Would these magnolias in the beautiful gardens of 'Claremont' in Pymble be flowering if it wasn't spring? Would the wattles be in full bloom across south-eastern Australia to the degree that the cabbie in Canberra tells me it must be spring, if it wasn't? What are the hardenbergias and boronias flaring purple in the bush for if it isn't spring?

Well there are a few responses to this of course. Firstly, perhaps, one wattle/magnolia/boronia does not a spring make. Then, there's plenty of other things not in flower. And on to, it's different for me because I live in Katoomba/Hobart/Darwin. And so on.

Of course 'seasons' vary across the country and the vary from year to year. But as I say every year, we don't have an early spring this year in Sydney, we have the usual start to our peak flowering season, in August.

So what to do about it? I've argued for a rewrite of our seasons - see specifically my suggested Seasons for Coastal Sydney or a few other mentions here.

Today I spoke on this topic at the Easy Care Gardening Garden & Market Day at the lovely 'Claremont' home in Pymble. I outlined my case for five seasons - spring (August, September), pre-summer (October, November), mid-summer (December, January, February, March), kind-of-autumn (April, May) and winter (June, July).

You've got to agree that it's appealing to have two months for winter and four for summer! But seriously, the seasons in most of our regions don't, and shouldn't, be the same as the old country. The trouble is that head just 100 km inland (and upland) from Sydney, my system won't work properly - for a start they have real autumns.
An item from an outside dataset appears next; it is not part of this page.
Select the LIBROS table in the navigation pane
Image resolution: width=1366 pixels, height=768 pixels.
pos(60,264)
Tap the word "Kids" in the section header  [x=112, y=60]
And then there is the problem of temperatures and the like (climate) having cycles slightly different to the plants (which use day-length as well as water availability and temperature).
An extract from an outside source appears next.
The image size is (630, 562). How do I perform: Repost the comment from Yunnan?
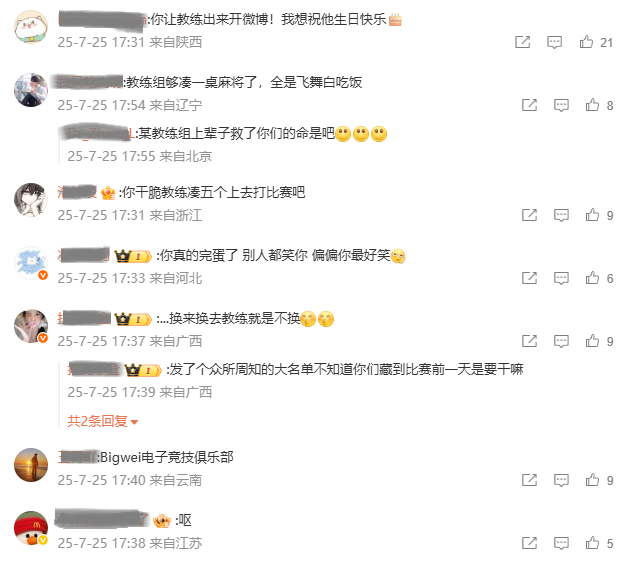point(529,480)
In any case I said today, as I've said before, that if we can't change the seasons let's at least celebrate the start of critical times in the botanical cycle. The first thing to do would be to move Wattle Day to 1 August rather than 1 September. I'm aware of the history of this day and that it was proclaimed nationally in 1992 to be 1 September, but...

I got some feedback today that Wattle Day is still celebrated (as it was more or less officially between the two World Wars) on 1 August in places like Orange.

It's a discussion we need to have. Before we can talk about changes in our gardens or the bush due to climate change, let's sort out our seasons or at least the recognition we give to the long-standing cycles that we live with every year.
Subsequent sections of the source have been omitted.